We use Google Sheets as a key-value store for little bits of interface text. This is also useful for translation.
For translation, pulling from Google Sheets is really powerful.
Sam: Ooh, that’s some really slick i18n (internationalization).
David: This workflow isn’t perfect, but it’s better than the alternatives I’ve found. I am, however, excited to think about replacing parts of this with a full-blown headless CMS.
Sam: My take is actually slightly different — I think one really cool thing about what you’re doing is that you’ve basically turned Google Sheets into a CMS.
David: I used that technique quite extensively at NPR. ProPublica uses the same techniques as well as ArchieML in Google Docs, which is helpful for longer pieces of text and more complex data structures.
http://archieml.org/ ArchieML.org
Archie Markup Language (ArchieML). ArchieML is a text format optimized for human writability, with a syntax designed to be as simple as possible.

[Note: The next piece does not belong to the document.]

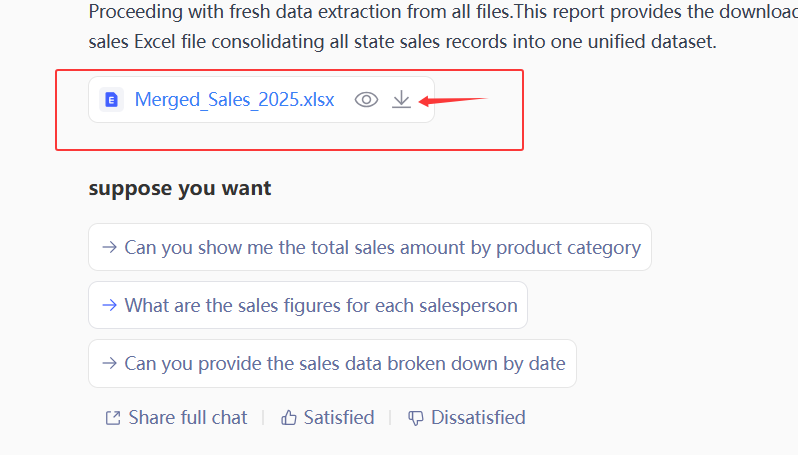Click the thumbs-up icon beside Satisfied
Screen dimensions: 798x455
289,418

I hope to write a source plugin for Gatsby that pulls in ArchieML as structured data.
Sam: Neat! Spreadsheets are an incredibly powerful tool for entering and storing data — they need basically no onboarding, which is in contrast to every other system out there.
In creating an effective content authoring and publishing workflow, a recipe I’ve seen succeed in a lot of different domains is to:
(1) find the best tool or format for authoring, and then (2) write a Gatsby source plugin for that (if it doesn’t already exist)
Why web performance matters for publications
Sam:: So we’ve talked about maintenance and scalability, as well a content authoring workflows. Let’s talk a bit about performance — what’s the benefit of performance in a journalistic context? Do you track it?
David: It varies from publication to publication, but everybody tracks it and cares about it. There’s a lot of content out there vying for people’s attention, so you really need to convince people to go deeper with your story and very quickly. Some folks will always bounce because the content isn’t for them, but you want to give yourself the best opportunity to engage.
The faster you can deliver pixels to screen, the more people are going to see your work and the better your chances you’ll have whatever impact you’re hoping for.
The quicker you can load your content and grab folks’ attention, the more likely a person is to finish your story, sign up for a newsletter, subscribe or donate.
Sam: Any last words or thoughts?
David: Nope. Thank you!
Sam: Thank you! Glad you could take the time.